BACKGROUND: Leptin is a circulating peptide hormone, encoded by the obesity (ob) gene, acting as a regulator of food intake via hypothalamic-mediated effects. Recent studies have shown that leptin and leptin receptor (ObR) are involved in the carcinogenesis and development of breast cancer. In addition, functional cross talk between leptin and estrogen signaling has been registered. Here, we investigated the relation of leptin and ObR expression with survival in women with breast cancer treated with the anti-estrogen tamoxifen, and whether leptin can interfere with the estrogen receptor alpha (ERα) and the effect of tamoxifen in breast cancer cells.

METHODS: The protein expression of leptin and ObR(b) in 114 breast cancer samples was evaluated by immunohistochemistry, quantified by Immunoreactivity Score (IRS) and correlated to survival and other clinicopathological features. The expression of ObR(b) in ERα positive MCF-7 breast cancer cells was examined by immunofluorescence and western blot. Leptin effect on cell proliferation was determined by MTT assay. The interference of leptin with tamoxifen on ERα degradation was studied by western blot and immunofluorescence. Effects of leptin on the transcriptional activity of ERα were explored using luciferase reporter assays.

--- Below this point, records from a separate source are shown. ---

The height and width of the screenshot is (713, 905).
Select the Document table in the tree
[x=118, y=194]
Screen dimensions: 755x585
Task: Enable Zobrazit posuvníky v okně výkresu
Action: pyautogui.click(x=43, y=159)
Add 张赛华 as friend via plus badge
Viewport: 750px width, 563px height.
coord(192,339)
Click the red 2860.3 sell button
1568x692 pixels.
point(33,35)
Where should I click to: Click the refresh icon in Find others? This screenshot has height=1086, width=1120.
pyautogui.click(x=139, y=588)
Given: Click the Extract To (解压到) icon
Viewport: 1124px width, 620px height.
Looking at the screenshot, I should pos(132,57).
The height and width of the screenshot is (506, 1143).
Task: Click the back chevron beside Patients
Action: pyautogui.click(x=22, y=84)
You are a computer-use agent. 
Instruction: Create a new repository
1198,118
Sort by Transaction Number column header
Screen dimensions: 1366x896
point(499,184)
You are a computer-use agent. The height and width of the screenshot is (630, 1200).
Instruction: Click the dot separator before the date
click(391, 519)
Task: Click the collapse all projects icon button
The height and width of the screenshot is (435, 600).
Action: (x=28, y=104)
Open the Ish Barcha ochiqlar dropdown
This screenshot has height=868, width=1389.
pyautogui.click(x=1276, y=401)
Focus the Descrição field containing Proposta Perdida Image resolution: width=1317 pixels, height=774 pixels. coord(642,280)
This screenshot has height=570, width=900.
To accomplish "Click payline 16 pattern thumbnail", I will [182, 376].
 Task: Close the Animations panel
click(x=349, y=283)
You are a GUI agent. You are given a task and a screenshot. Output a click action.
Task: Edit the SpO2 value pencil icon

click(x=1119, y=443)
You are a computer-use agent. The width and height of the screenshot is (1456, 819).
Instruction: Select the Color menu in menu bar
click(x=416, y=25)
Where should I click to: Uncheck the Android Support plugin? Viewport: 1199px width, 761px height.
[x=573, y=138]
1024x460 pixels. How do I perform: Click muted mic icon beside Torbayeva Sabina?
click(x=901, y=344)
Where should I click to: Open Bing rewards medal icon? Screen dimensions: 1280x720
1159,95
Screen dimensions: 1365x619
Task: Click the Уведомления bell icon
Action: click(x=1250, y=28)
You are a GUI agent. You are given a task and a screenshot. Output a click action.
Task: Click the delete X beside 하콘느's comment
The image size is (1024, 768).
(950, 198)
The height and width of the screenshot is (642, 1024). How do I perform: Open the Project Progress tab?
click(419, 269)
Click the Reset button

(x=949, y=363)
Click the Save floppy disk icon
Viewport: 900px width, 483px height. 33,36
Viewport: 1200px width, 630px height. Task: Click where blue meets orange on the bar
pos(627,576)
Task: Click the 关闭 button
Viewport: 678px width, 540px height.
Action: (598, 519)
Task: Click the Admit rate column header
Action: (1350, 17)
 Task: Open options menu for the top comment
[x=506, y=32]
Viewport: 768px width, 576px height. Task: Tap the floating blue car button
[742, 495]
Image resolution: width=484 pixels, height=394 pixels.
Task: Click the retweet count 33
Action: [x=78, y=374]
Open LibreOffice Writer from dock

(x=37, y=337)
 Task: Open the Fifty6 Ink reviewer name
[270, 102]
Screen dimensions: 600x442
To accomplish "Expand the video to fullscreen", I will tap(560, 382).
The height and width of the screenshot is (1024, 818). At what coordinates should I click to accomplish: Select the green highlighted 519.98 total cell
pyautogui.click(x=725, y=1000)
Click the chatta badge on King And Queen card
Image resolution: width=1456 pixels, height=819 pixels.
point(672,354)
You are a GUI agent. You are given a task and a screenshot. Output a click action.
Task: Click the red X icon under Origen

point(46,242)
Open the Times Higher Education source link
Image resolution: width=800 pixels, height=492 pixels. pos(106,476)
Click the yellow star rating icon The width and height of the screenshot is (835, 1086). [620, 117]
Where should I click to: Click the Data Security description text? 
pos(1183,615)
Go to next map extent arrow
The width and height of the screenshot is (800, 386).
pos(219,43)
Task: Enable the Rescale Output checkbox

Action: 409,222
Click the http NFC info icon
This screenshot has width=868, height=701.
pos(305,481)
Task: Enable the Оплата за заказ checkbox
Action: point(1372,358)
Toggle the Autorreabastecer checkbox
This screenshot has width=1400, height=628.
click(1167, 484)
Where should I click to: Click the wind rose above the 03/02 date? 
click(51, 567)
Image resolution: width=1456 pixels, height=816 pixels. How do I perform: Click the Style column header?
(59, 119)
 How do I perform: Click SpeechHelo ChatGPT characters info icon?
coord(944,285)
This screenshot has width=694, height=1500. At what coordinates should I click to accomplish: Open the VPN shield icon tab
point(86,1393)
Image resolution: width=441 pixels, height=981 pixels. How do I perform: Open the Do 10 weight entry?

RESULTS: Positive staining (Immunoreactivity Score, IRS≥1) of leptin and ObR isoform ObRb in breast cancer tissues were seen in 79.8% and 85.1% of patients respectively. In overall and in tamoxifen-treated breast cancer patients, leptin expression (IRS≥1) correlated with poor prognosis, (log-rank test, P=0.016, overall; P=0.031, tamoxifen-treated). Overexpressed ObRb was found by western blotting andimmunofluorescence in MCF-7 as well as in MDA-MB-231, T47D, and MDA-MB-435 cell lines. Tamoxifen (1000μM) significantly inhibited the proliferation of MCF-7 cells, degraded ERα and reduced ERα-dependent transcription from estrogen response element-containing promoter. On the contrary, simultaneous treatment with leptin (100ng/ml) significantly attenuated these effects, similar to the effects of estradiol.

CONCLUSIONS: Leptin correlated significantly with poor prognosis in overall and tamoxifen-treated breast cancer patients. Leptin interferes with the action of tamoxifen in MCF-7 cells, at least partly, through inducing increased nuclear expression of ERα. Thus, leptin may contribute to tamoxifen resistance and consequently, leptin suppression could be a novel way of circumventing resistance to anti-estrogen treatment.